Being a teacher was not always what Corrado had pictured herself doing, she said.
“It’s funny I kind of fell into, and I’ve always really enjoyed the academic environment, she said. “Like, as a high schooler, I refused to skip class.”
It was not until grad school that she got her first taste of what being a teacher was like.
“While in grad school, I started teaching college classes as the instructor of record and I enjoyed it,” Corrado said.
“Prior to moving out this way, I had been teaching in the central Florida area for about eight or nine years.” Corrado said.
Corrado has taught a variety of art classes for drawing, Photoshop, web design, graphic design and painting.
“I bridge those genres together whenever I can,” Corrado said.
Corrado also does art work outside of her teaching job, which includes personal art and freelance design work.
“I still paint regularly,” she said. “I actually have just recently like, within the last couple weeks, found out that I am going to be one of four women showing in a gallery in Dallas in May.”
Corrado likes to stay busy with different projects at her teaching job as well.
TR dean of humanities Scott Robinson has worked with Corrado on some projects, most recently the FabNow event at TR.
“Immediately upon arriving on campus, Janae reached out to our computer science faculty to begin collaborating,” Robinson said. “She and Dr. McMillan, chair of computer science and information technology at TR, are working to establish a Mac-based classroom where coding students can learn alongside digital art students.”
Corrado initially got her bachelor’s in computer animation at the University of Central Florida because of an interest in working in the film and game industry.
“Upon completing my degree and doing more research, as much as I love those industries, I don’t necessarily think that I would have enjoyed the bureaucracy and being a cog in the wheel versus making something of my own,” she said.

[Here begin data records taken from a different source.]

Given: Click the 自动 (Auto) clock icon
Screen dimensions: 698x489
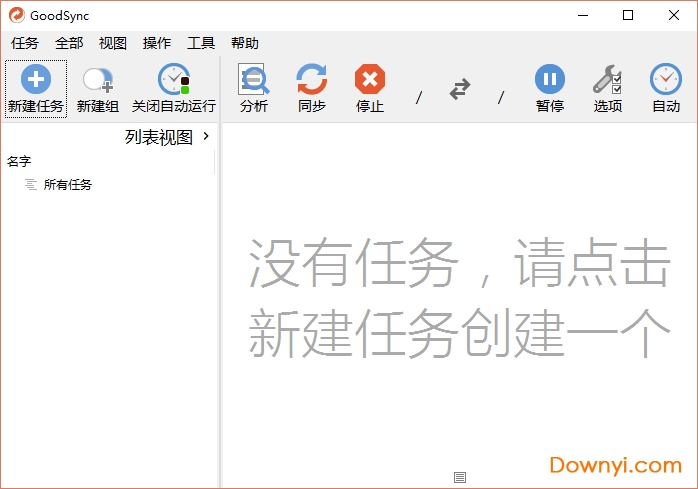Looking at the screenshot, I should pyautogui.click(x=665, y=80).
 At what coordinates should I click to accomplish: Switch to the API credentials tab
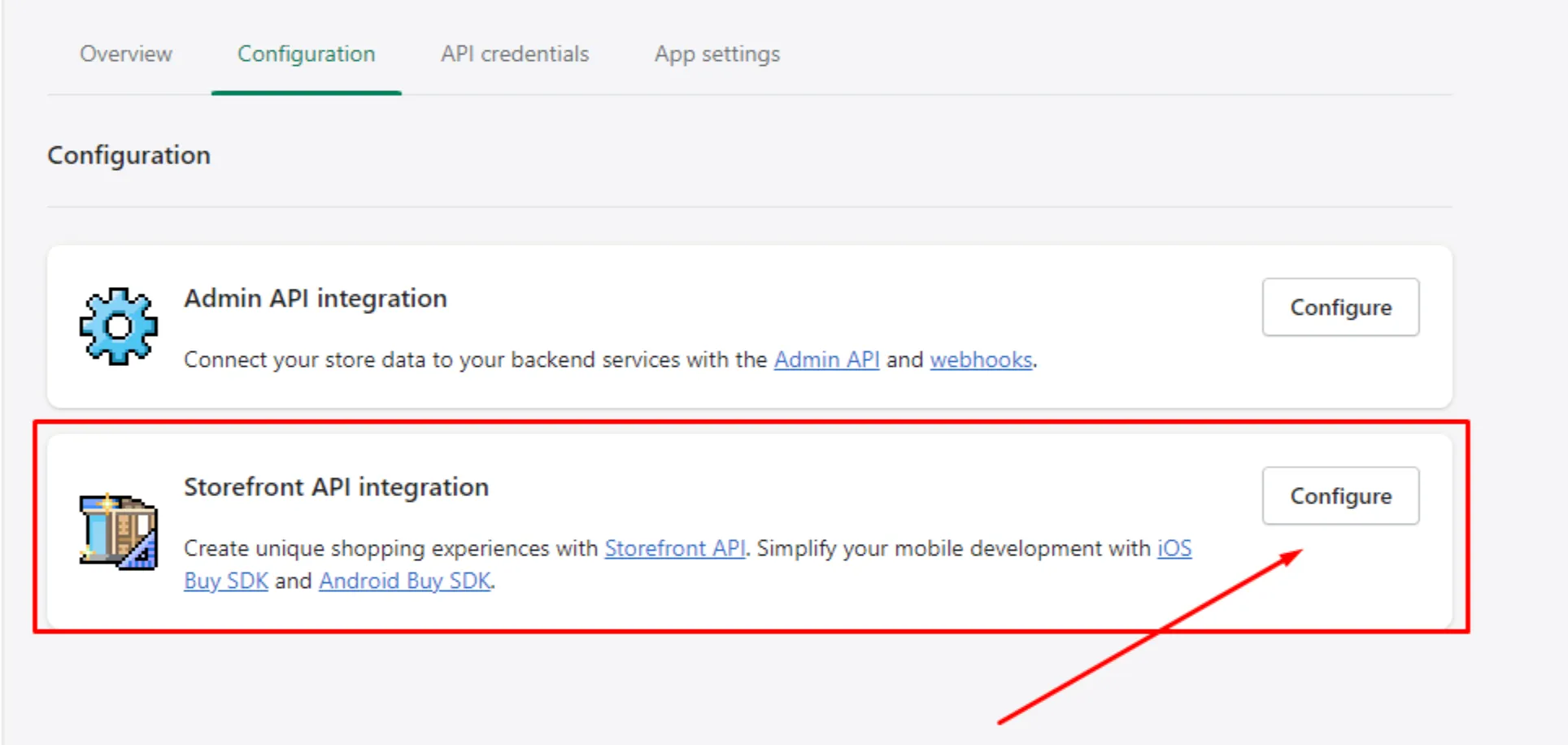[x=515, y=54]
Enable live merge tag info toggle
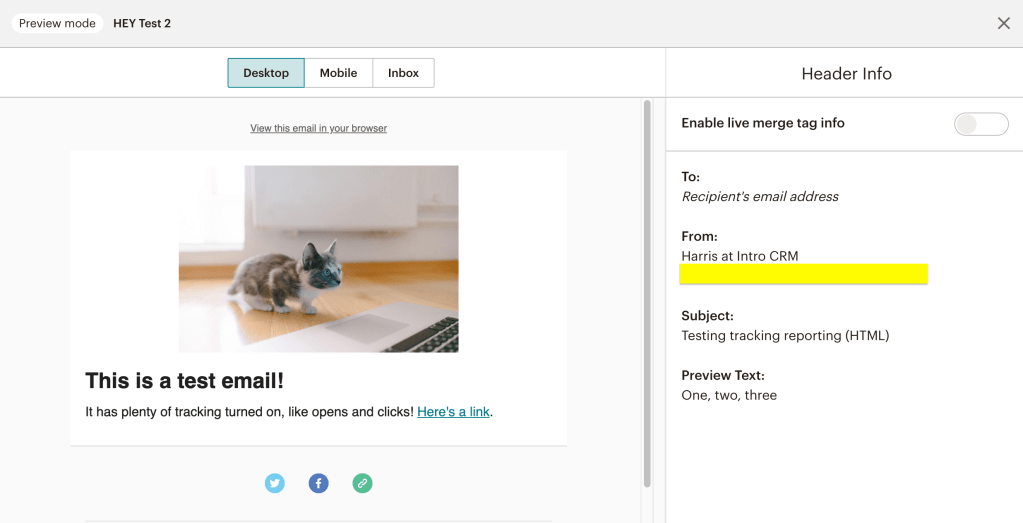Viewport: 1023px width, 523px height. click(x=980, y=124)
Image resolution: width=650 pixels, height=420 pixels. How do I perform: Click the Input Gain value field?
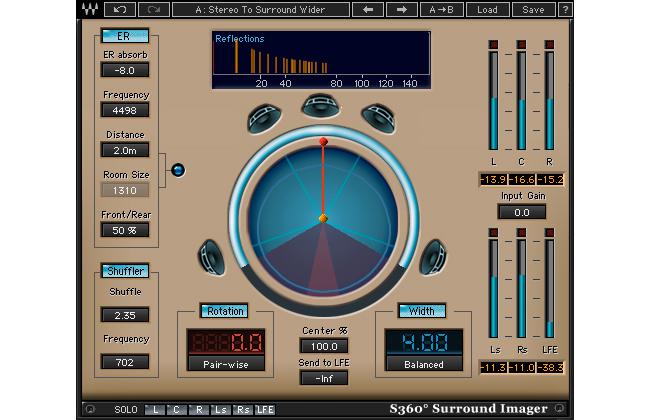521,212
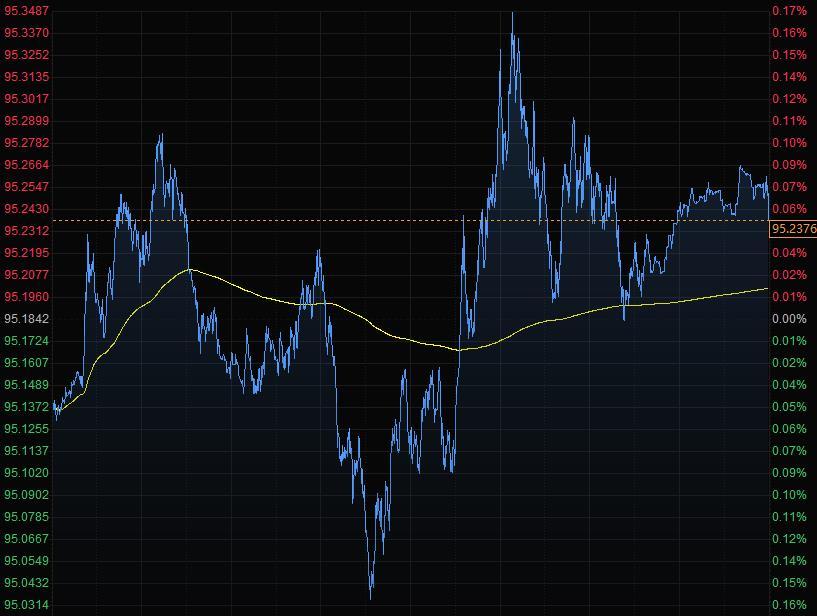Click the yellow average line's left peak
Screen dimensions: 817x616
point(189,270)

In graduate school, Corrado switched gears to traditional art mediums.
“I’d spent all this time working on, you know, computers, which is great. And I loved it as a medium,” she said. “But it lacked this tangible tactile quality, you know. You couldn’t physically, like, move things with your hands.”
Working with art through a computer could also be frustrating if the file was corrupt or anything else went wrong on the technology side of things, she said.

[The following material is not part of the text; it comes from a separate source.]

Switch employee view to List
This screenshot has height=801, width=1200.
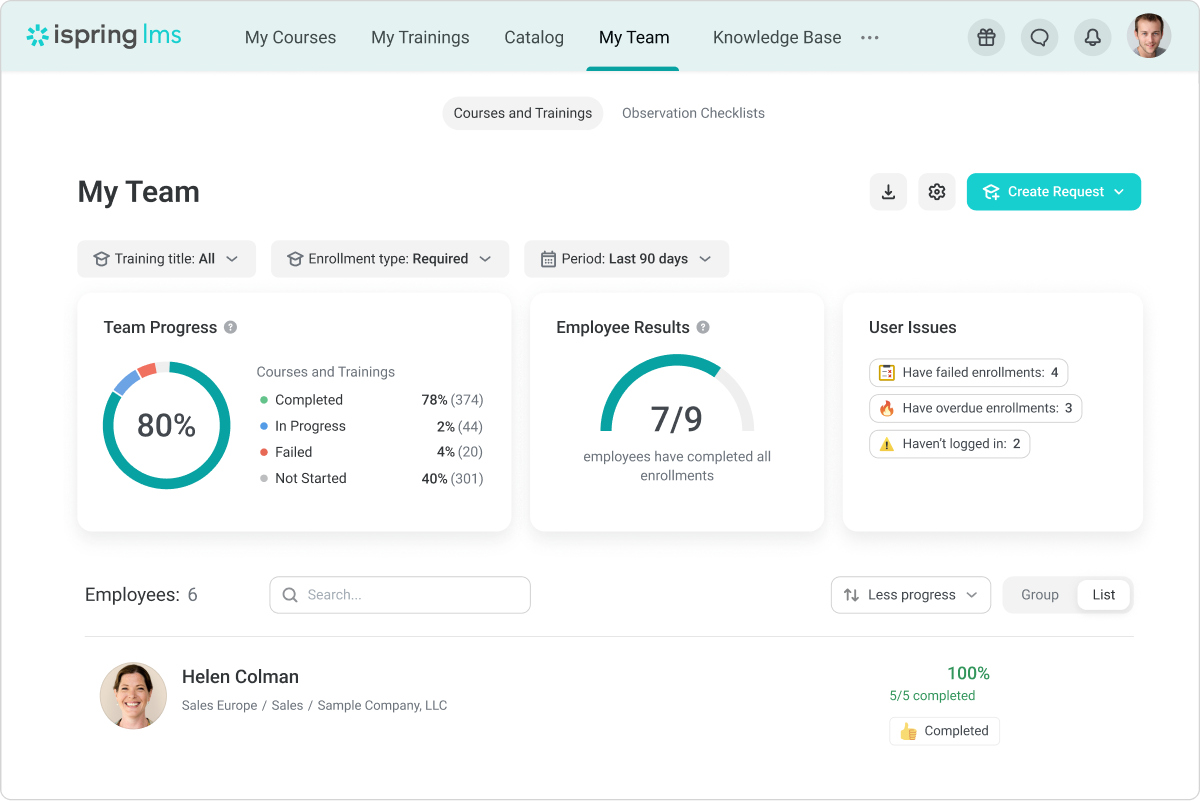[1103, 595]
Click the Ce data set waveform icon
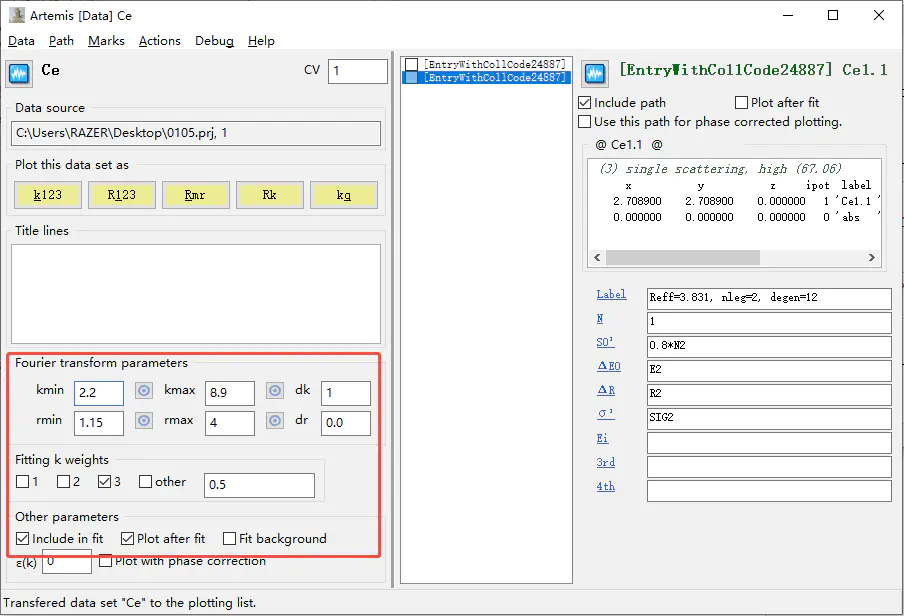The height and width of the screenshot is (616, 904). coord(20,73)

“During grad school, I witnessed her grow into a gifted painter, and she has been so successful in her gallery work,” said long-time friend Shaun Wightman. “I’m constantly seeing that she’s showing her work around the country. It’s really inspiring.”
Whitman was a fellow classmate at UCF and has known Corrado for 19 years.
“Janae was always amazing at drawing,” he said. “Her drawings are so detailed. Her use of line is unparalleled.”
Corrado’s fun personality is something that gets students engaged in her classes, Wightman said.
“She demands a high caliber of work from her students, but it’s always for the betterment of their craft,” he said.
TR student Jose Ortiz is designing a 3D toy product in Corrado’s class and said he enjoys the feedback she gives.
“There are some teachers where you, like, do the work and they just tell you, you know, they just give you the grade. That’s it,” Ortiz said. “She gives you a rubric, and then on the side of it, her own comments.”
Between being a teacher and being an artist, Corrado said she stays busy.
“I am definitely still making art,” she said. “Maybe not as regularly as I would have preferred but regularly enough for me to feel fulfilled.”